### Assignment
The answer must be every line below that holds the word "computer".

### Materials provided
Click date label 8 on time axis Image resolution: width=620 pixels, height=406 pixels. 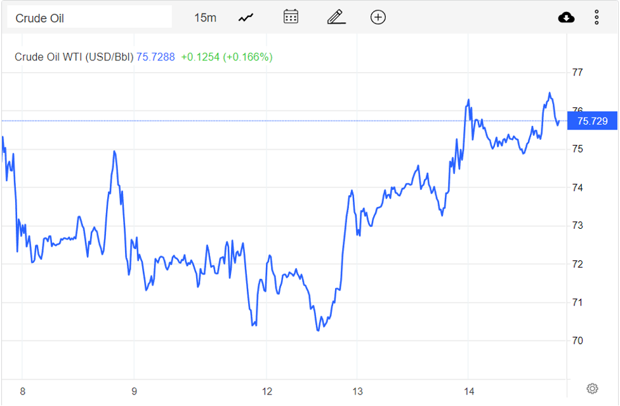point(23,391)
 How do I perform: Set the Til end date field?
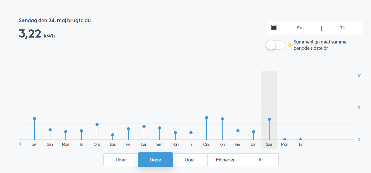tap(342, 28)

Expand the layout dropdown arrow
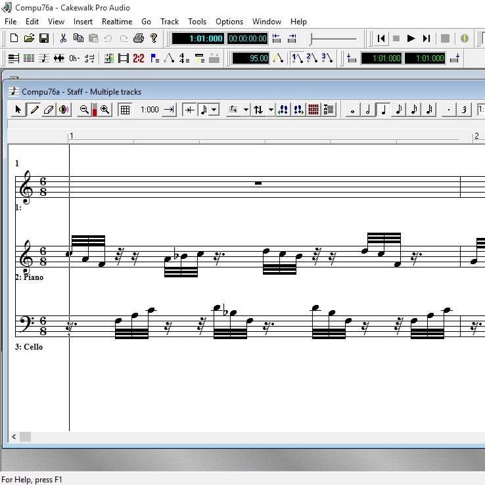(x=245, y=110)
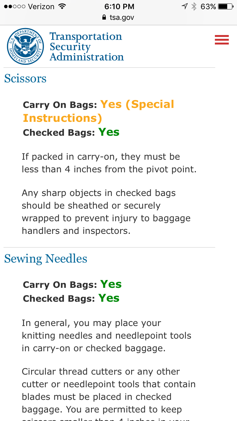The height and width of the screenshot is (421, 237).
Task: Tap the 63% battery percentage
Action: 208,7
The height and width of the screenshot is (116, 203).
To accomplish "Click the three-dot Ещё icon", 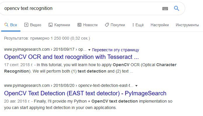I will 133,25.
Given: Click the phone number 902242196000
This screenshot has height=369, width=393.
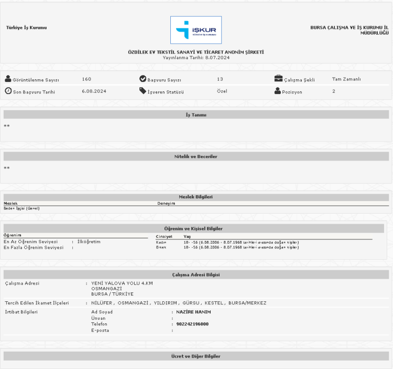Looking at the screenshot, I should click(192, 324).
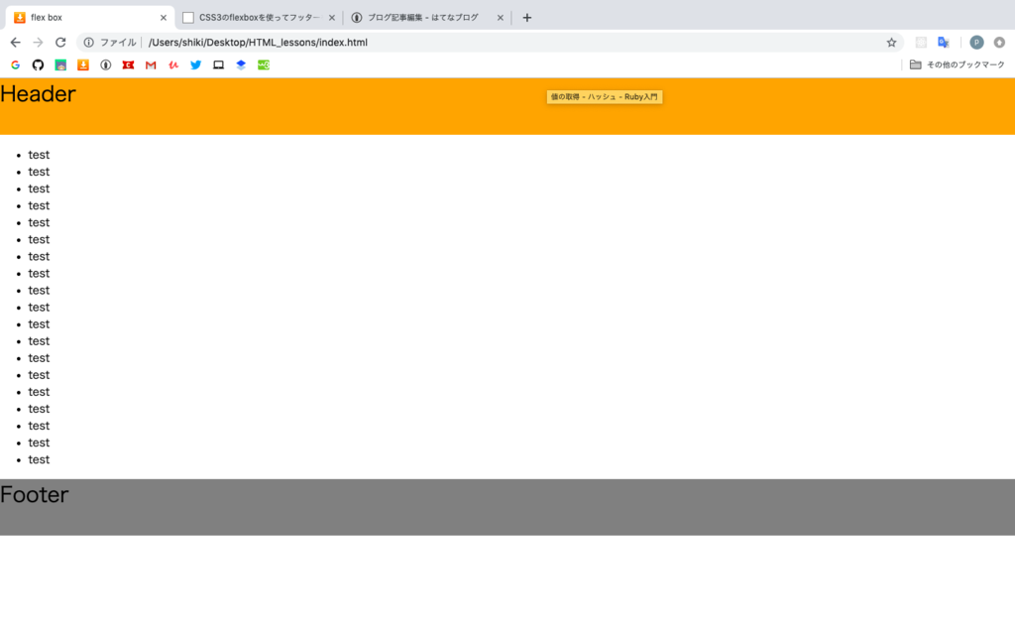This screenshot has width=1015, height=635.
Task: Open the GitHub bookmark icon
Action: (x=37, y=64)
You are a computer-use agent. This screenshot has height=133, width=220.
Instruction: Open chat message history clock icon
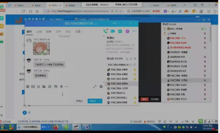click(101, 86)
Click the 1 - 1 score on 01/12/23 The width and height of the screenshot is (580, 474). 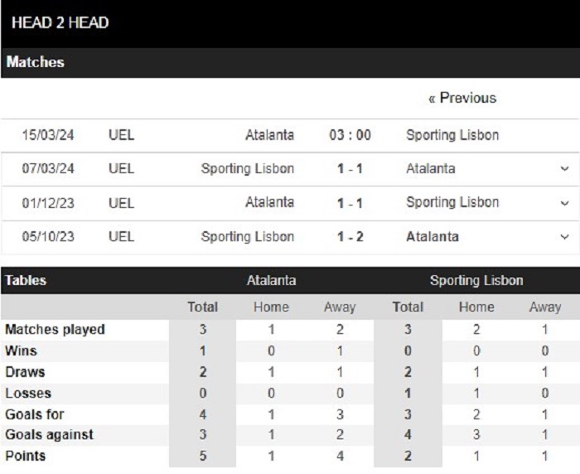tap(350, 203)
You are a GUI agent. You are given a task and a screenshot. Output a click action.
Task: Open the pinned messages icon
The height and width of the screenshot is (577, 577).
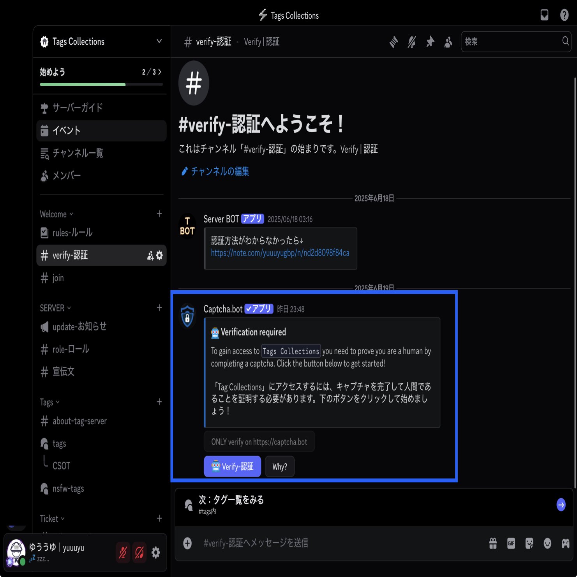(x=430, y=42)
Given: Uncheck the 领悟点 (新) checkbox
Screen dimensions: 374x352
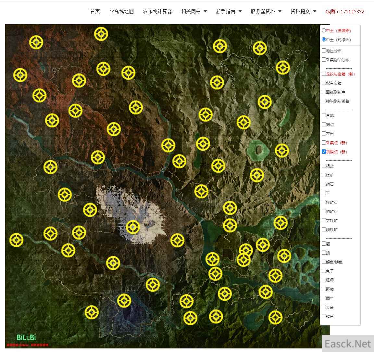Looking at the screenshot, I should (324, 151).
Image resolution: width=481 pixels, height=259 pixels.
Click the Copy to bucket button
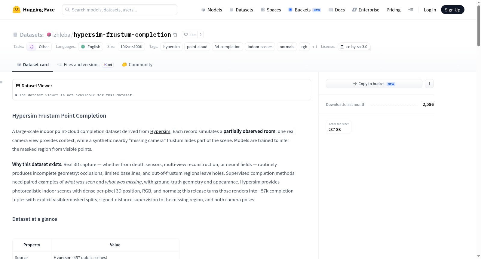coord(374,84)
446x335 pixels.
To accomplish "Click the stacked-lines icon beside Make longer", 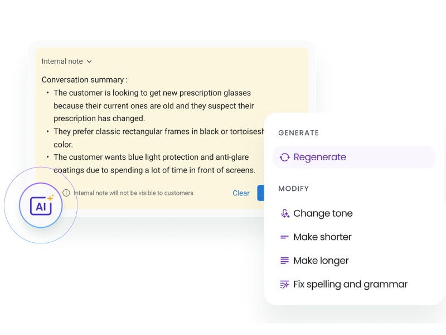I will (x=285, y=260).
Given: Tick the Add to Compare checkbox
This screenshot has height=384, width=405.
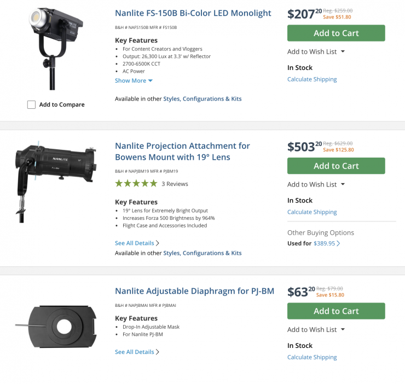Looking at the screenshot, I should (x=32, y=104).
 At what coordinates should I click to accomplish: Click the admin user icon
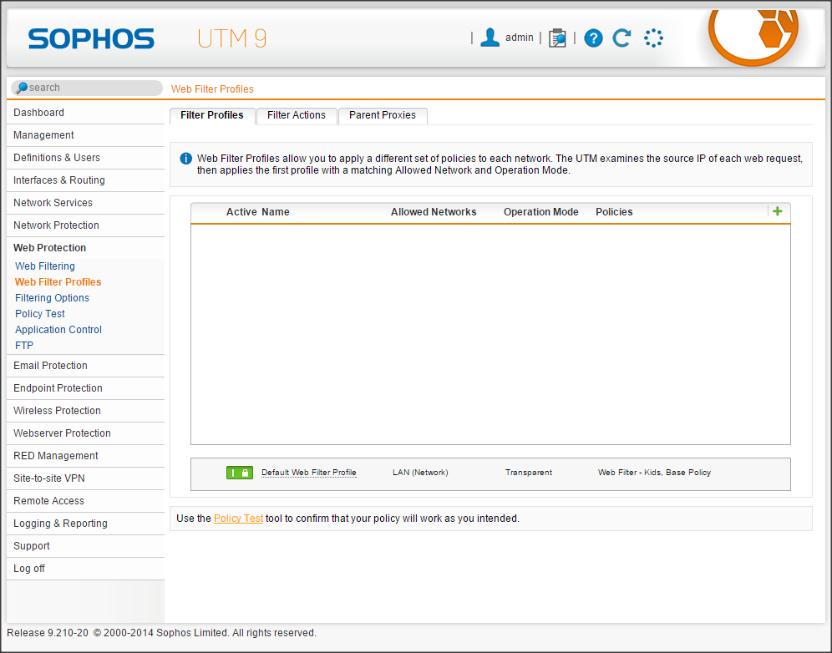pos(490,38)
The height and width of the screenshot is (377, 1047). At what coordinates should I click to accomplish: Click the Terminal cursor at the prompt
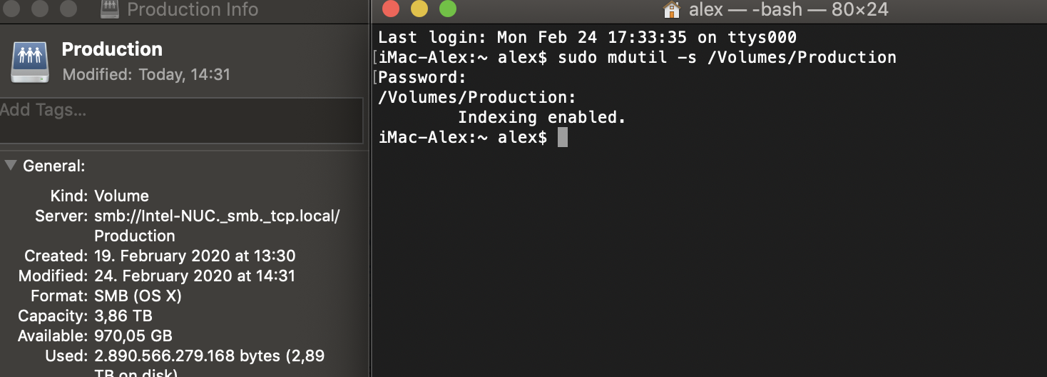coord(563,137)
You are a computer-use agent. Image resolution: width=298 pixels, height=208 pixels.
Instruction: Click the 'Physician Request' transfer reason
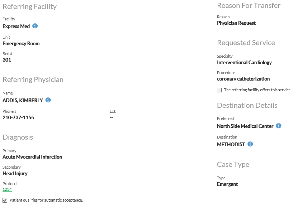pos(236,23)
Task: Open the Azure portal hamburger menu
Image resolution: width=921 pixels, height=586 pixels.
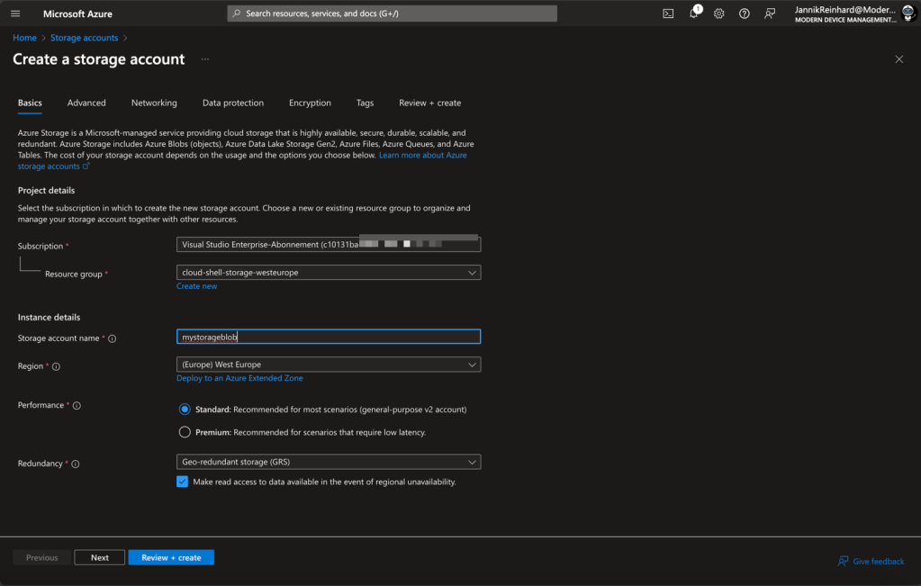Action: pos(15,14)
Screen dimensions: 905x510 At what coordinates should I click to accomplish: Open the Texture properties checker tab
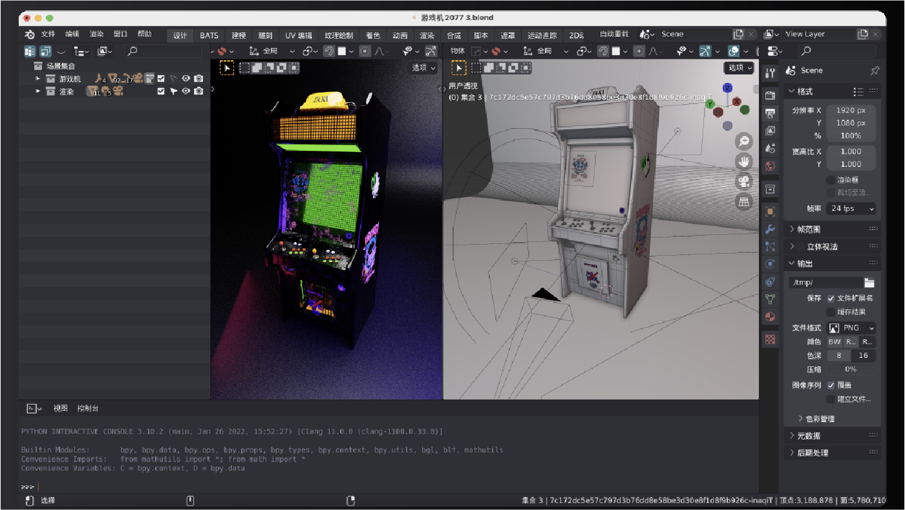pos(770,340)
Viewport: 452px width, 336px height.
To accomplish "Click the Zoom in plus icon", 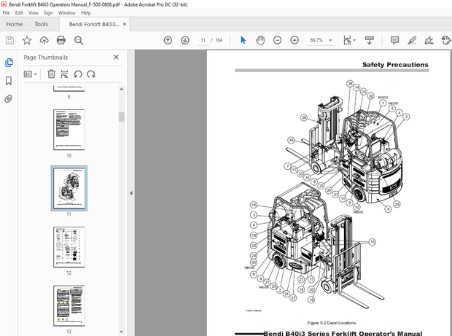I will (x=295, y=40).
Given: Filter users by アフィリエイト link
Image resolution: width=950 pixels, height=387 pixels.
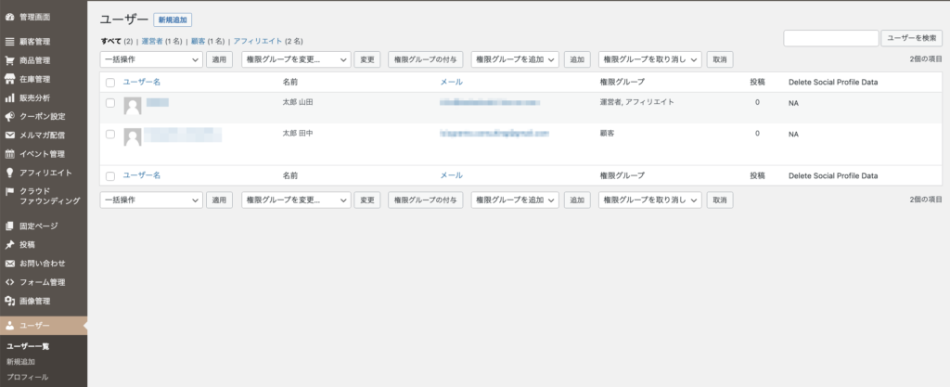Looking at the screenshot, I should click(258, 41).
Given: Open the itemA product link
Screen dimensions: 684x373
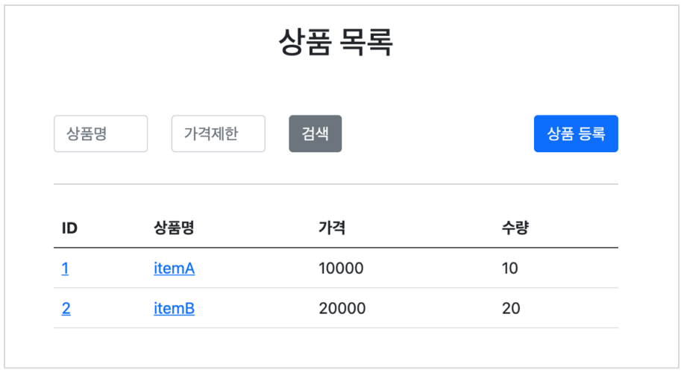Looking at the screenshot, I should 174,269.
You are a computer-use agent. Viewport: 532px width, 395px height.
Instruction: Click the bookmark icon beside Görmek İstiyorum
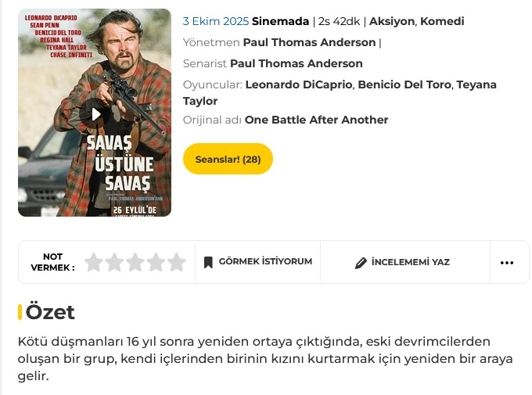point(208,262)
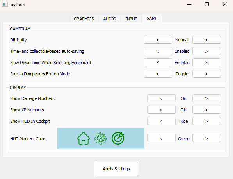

### Answer for this exercise
You are a computer-use agent. This screenshot has height=133, width=220.
You are a computer-use agent. Image resolution: width=298 pixels, height=208 pixels.
You are a computer-use agent. Viewport: 532px width, 395px height.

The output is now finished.